A scientist who has worked with NASA claims to have clinically died three separate times – and says each episode delivered the same overwhelming sensation of profound peace. Dr Ingrid Honkala, now 55, recounts that as a toddler, again in her mid-20s and then during surgery at the age of 52, her heart stopped and her awareness detached from her body, leaving her floating in what she describes as a “field of awareness and light”. Despite the vastly different circumstances – drowning, a motorcycle crash and a medical complication – she insists the core experience was near-identical: fear evaporated, time dissolved and a deep sense of connection to everything replaced individual identity.
The first death: a toddler in icy water
The first incident happened when Honkala was just two years old, growing up in Bogotá, Colombia. She fell into a tank filled with cold water at home. Initially she panicked, struggling to breathe, but then, she says, the terror suddenly vanished. “Instead of fear, a deep calm came over me,” she recalls. “The panic disappeared and was replaced by an overwhelming sense of peace and stillness.” She describes no longer feeling like a child trapped in a physical body; instead she became what she calls “pure consciousness”. “It felt like being immersed in a vast intelligence filled with love, clarity and peace,” she says. Time appeared to cease, thoughts faded, and any sense of a separate self dissolved into a feeling of complete oneness.

One of the more unusual details involves her mother. Honkala claims that while she was unconscious in the water, she somehow saw her mother several blocks away and communicated with her without speaking. Her mother then rushed home and found her daughter in the tank. The incident, Honkala says, permanently altered her view of death: she has not feared it since. She later described the event as opening her awareness to other dimensions and initiating a lifelong communication with what she calls “Beings of Light” – entities she regards as guides who emphasise free will rather than controlling fate. She has also spoken of a fourth, previously hidden near-death experience that was revealed to her during her most recent episode, though she has not publicly detailed it.
The second and third deaths: motorcycle crash and surgery
The second near-death experience occurred when Honkala was 25, during a motorcycle crash. The third happened decades later, at age 52, when her blood pressure dropped sharply during surgery. Both events, she says, unfolded in a markedly similar way to the first. “Each time I entered the same calm state where fear vanished and awareness appeared to exist separately from my body,” she explains. In each instance, she felt herself become detached from ordinary physical sensation, entering a realm of stillness and clarity. She has described her early life as challenging partly because of these experiences – she felt different from her peers and initially struggled to connect with others, experiencing a sense of loneliness. She was also a sickly child and said she did not know what it felt like to be well until after her first NDE.

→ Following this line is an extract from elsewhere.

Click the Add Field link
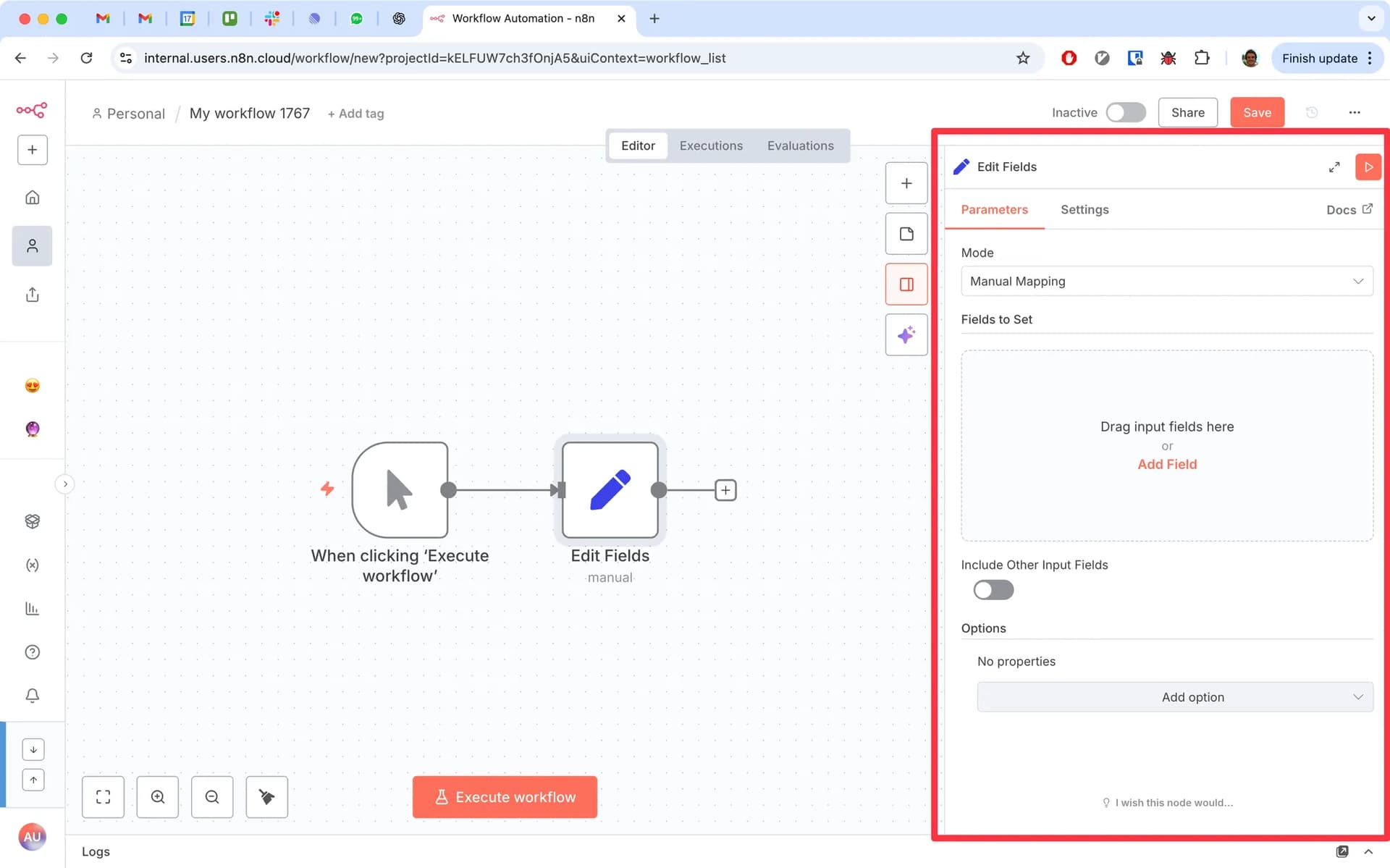Screen dimensions: 1390x868 pos(1166,464)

A scientist’s perspective on consciousness
Despite the extraordinary nature of her claims, Honkala built a conventional scientific career. She earned a PhD in Marine Science with an emphasis on Biological Oceanography; her 2009 dissertation was titled “The Effects of Climate Variability on the Structure of the Phytoplankton Community in Tumaco Bay, Colombia”. She then worked for three decades as an oceanographer, including environmental research projects for both NASA and the United States Navy. Rather than pushing her away from science, she says the experiences deepened her interest in understanding reality through research. For years she kept the stories private, but she now argues that science and spirituality are not opposed – they may simply be approaching the same large questions from different directions.

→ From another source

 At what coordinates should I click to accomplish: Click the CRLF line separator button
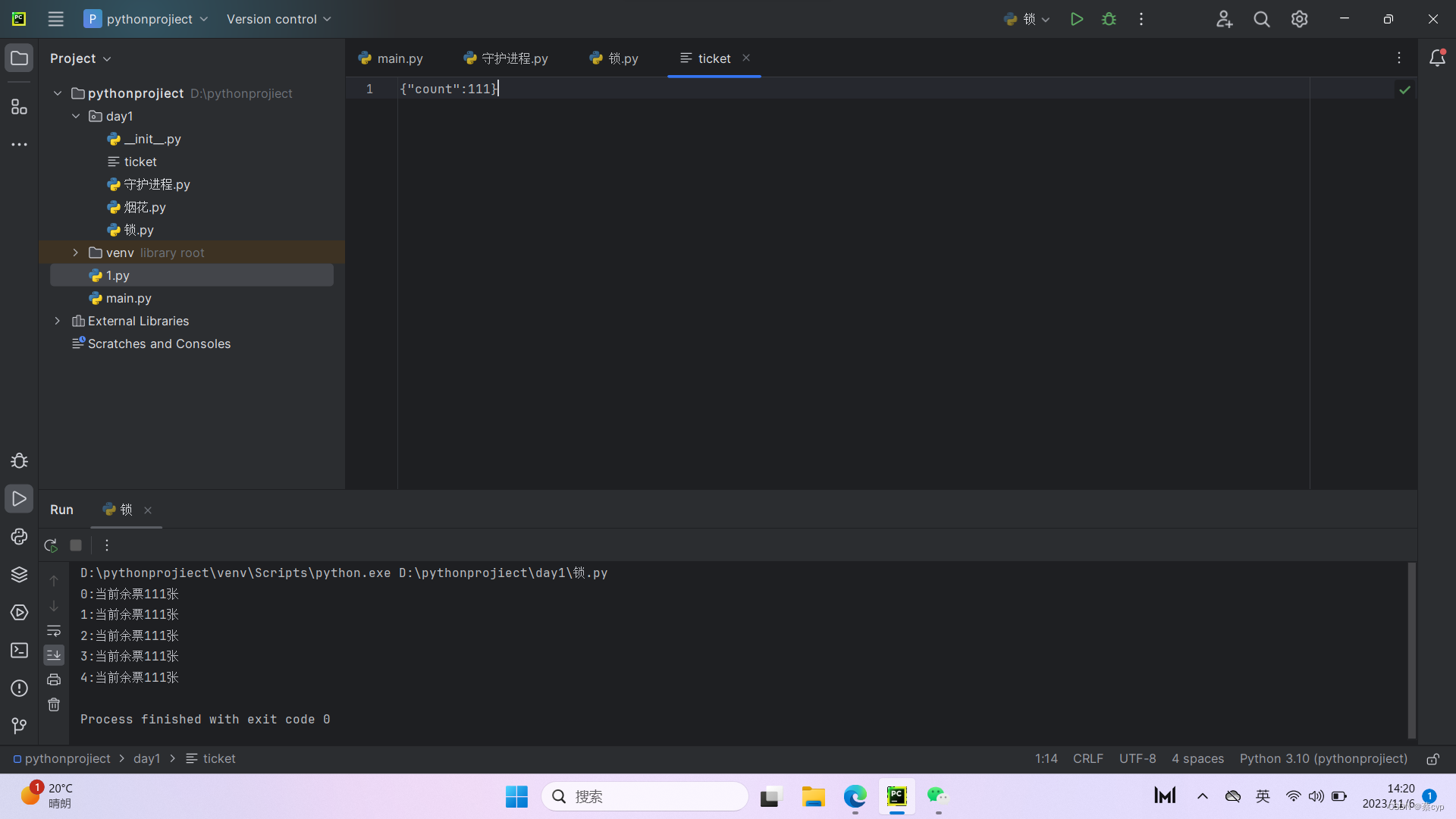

Scientists have long debated what causes near-death experiences. Many researchers attribute them to brain activity during extreme physical stress – such as oxygen deprivation, the release of neurochemicals like endorphins, enkephalins, noradrenaline and serotonin, or disruptions in specific brain regions (temporal, parietal and occipital). Some theories suggest the experiences could be triggered by endogenous molecules that mimic psychedelics such as DMT or ketamine. Other research explores the role of REM sleep intrusion and heightened gamma brain activity during dying. While some scientists remain open to accounts that go beyond brain activity, the consensus is that near-death experiences do not definitively prove life after death – but they are real, vivid subjective experiences. Up to ten percent of the population is estimated to have memories of such episodes.

Honkala, however, interprets her experiences differently. “Instead of seeing ourselves as isolated individuals struggling to survive, I began to understand that we may be expressions of consciousness experiencing life through a physical form,” she says. “From that perspective, death does not feel like the end of existence – it feels more like a transition in the continuum of consciousness.” She adds that none of this happened to her but for her, so she could be where she is today. “We have always been that light, we have always been the children of God; we just got distracted.” Honkala explores these themes further in her upcoming book, Dying to See the Light: A Scientist’s Guide to Reawakening, which focuses on consciousness and what she believes may happen when life ends. She is also the author of a previous book, A Brightly Guided Life: How a Scientist Learned to Hear Her Inner Wisdom.